The word "fat" has a completely negative connotation in this day and age. We aren't supposed to say fat, we are supposed to say "big boned", "overweight", "large", but not fat. But, when you are referring to yourself, why not call a spade a spade?
I have struggled with my weight my entire life. I have done one diet after another with varying degrees of success, but the end result is that I end up fat all over again. I have forever envied my friends that have adorable figures, wear the cutest clothes, and conduct themselves with a confidence that I just don't have. I figure they have it easy, and I could never be one of the thin girls. So, I continued the cycle of giving up, not exercising, eating whatever I wanted and gaining weight.

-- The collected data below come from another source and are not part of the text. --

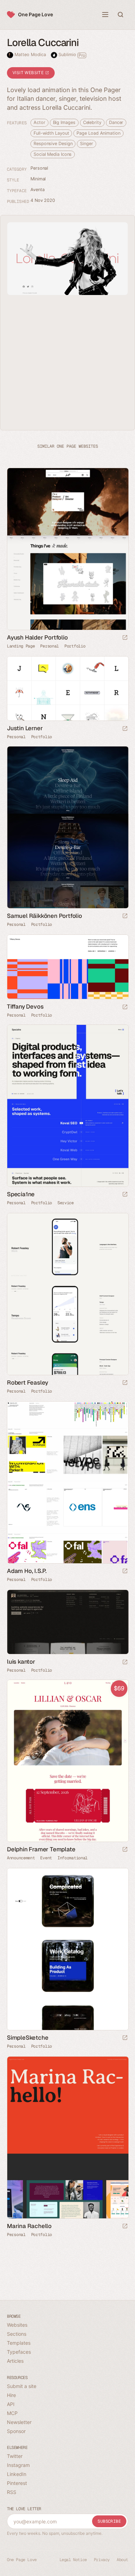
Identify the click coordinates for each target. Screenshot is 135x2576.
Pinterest (17, 2483)
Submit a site (21, 2386)
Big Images (64, 122)
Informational (72, 1858)
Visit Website (28, 72)
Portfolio (74, 646)
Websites (17, 2325)
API (11, 2404)
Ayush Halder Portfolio (37, 637)
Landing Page (21, 646)
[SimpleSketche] (67, 1949)
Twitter (14, 2456)
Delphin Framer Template (41, 1849)
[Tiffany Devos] (67, 966)
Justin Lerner (25, 728)
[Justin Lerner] (67, 688)
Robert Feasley (27, 1382)
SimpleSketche (27, 2037)
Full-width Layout (51, 133)
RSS (11, 2492)
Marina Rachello (29, 2226)
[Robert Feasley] (67, 1294)
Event (46, 1858)
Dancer (116, 122)
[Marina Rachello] (67, 2137)
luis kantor (21, 1661)
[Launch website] (125, 638)
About (122, 2559)
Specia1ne (21, 1194)
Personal (39, 168)
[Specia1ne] (67, 1106)
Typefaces (19, 2352)
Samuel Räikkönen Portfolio (44, 916)
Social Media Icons (53, 154)
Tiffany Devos (25, 1006)
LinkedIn (16, 2474)
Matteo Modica (30, 54)
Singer (86, 143)
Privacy (102, 2559)
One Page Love (35, 14)
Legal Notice (73, 2559)
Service (65, 1203)
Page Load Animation (98, 133)
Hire (11, 2395)
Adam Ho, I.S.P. (27, 1571)
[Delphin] (67, 1761)
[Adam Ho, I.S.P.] (67, 1482)
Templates (18, 2343)
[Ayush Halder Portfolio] (67, 549)
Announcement (21, 1858)
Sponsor (16, 2431)
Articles (15, 2361)
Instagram (18, 2465)
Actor (39, 122)
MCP (12, 2413)
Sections (16, 2334)
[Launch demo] (125, 1849)
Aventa (37, 189)
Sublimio (71, 55)
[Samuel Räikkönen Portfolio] (67, 827)
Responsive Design (53, 143)
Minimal (38, 178)
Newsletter (19, 2422)
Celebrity (92, 122)
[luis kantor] (67, 1622)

In April of this year, I realized that I hit my highest weight ever. I hadn't been on a scale for months, and I thought I didn't care. Except, deep down, I knew I did. Did you know that I skipped a daytime activity with friends because I couldn't find anything to wear? Do you know how many of my "fat clothes" I have grown out of over the past few months? My self-confidence wained tremendously, and that affects every area of my life. I have finally decided to make a change, and it's time that it stuck.

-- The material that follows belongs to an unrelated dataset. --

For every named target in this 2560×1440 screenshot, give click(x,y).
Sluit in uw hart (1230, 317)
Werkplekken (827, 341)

What am I doing? Simply put, I am eating less and moving more. I am making better choices. I am tracking all of those choices. I am exercising willpower, and I am reclaiming my life and my figure. In less than three months, I turn 30 years old. I don't know a lot about what the next decade holds, but I do know that it's only going to get harder to take off the weight, and I need to take action NOW.
My goal with this blog is to remain accountable publicly to this journey to lose weight and get healthier. I will document my journey, provide my own best tips and practices, recipe and product reviews, and hopefully inspire you to accompany me down The Slender Slope!